Wang Xiangwen, Lin Xianghong, Dang Xiaochao
College of Computer Science and Engineering, Northwest Normal University, Lanzhou, China.
Front Neurosci. 2019 Mar 27;13:252. doi: 10.3389/fnins.2019.00252. eCollection 2019.
Neuroscience research confirms that the synaptic delays are not constant, but can be modulated. This paper proposes a supervised delay learning algorithm for spiking neurons with temporal encoding, in which both the weight and delay of a synaptic connection can be adjusted to enhance the learning performance. The proposed algorithm firstly defines spike train kernels to transform discrete spike trains during the learning phase into continuous analog signals so that common mathematical operations can be performed on them, and then deduces the supervised learning rules of synaptic weights and delays by gradient descent method. The proposed algorithm is successfully applied to various spike train learning tasks, and the effects of parameters of synaptic delays are analyzed in detail. Experimental results show that the network with dynamic delays achieves higher learning accuracy and less learning epochs than the network with static delays. The delay learning algorithm is further validated on a practical example of an image classification problem. The results again show that it can achieve a good classification performance with a proper receptive field. Therefore, the synaptic delay learning is significant for practical applications and theoretical researches of spiking neural networks.
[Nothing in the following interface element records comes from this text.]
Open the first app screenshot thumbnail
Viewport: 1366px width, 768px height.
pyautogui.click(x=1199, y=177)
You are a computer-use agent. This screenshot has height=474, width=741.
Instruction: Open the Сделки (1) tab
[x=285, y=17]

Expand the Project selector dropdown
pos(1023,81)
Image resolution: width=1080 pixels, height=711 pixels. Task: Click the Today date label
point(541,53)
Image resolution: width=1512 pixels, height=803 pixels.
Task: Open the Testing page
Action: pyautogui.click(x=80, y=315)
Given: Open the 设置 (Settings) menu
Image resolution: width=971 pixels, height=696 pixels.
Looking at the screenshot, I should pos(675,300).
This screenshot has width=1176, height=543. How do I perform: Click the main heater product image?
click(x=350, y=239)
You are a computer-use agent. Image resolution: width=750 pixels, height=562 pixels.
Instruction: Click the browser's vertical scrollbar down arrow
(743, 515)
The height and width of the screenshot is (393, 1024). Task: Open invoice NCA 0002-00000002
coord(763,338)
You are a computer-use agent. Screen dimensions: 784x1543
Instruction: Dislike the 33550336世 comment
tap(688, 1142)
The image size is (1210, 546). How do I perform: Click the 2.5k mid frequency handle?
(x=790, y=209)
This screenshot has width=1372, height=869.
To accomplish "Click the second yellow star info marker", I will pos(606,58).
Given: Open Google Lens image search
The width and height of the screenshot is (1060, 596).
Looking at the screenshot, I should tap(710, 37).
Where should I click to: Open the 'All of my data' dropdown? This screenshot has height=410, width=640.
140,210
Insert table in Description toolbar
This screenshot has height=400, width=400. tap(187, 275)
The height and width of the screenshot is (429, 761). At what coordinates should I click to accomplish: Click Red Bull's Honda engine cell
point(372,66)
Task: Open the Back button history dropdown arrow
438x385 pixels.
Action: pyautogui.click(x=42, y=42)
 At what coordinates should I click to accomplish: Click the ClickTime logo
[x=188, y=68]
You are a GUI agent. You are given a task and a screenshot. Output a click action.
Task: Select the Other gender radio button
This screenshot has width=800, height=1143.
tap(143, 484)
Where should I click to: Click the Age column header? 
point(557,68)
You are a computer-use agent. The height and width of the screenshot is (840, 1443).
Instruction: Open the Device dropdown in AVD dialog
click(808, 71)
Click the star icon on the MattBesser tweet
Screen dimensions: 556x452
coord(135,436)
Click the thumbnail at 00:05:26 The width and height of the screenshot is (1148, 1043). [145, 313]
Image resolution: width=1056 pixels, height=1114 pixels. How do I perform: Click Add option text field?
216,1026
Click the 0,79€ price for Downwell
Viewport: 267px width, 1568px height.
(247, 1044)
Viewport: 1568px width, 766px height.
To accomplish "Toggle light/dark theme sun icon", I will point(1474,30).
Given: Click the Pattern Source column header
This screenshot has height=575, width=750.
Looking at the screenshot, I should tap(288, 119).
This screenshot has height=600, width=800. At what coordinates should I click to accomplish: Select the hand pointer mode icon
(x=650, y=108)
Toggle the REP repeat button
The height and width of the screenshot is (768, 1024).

神经科学研究证实,突触延迟并非恒定不变,而是可以被调节。本文提出了一种用于具有时间编码的脉冲神经元的监督延迟学习算法,其中突触连接的权重和延迟均可调整,以提高学习性能。所提出的算法首先定义脉冲序列核,以便在学习阶段将离散的脉冲序列转换为连续的模拟信号,从而能够对其进行常见的数学运算,然后通过梯度下降法推导突触权重和延迟的监督学习规则。所提出的算法成功应用于各种脉冲序列学习任务,并详细分析了突触延迟参数的影响。实验结果表明,与具有静态延迟的网络相比,具有动态延迟的网络实现了更高的学习精度和更少的学习轮次。延迟学习算法在图像分类问题的实际示例上进一步得到验证。结果再次表明,在适当的感受野下,它可以实现良好的分类性能。因此,突触延迟学习对脉冲神经网络的实际应用和理论研究具有重要意义。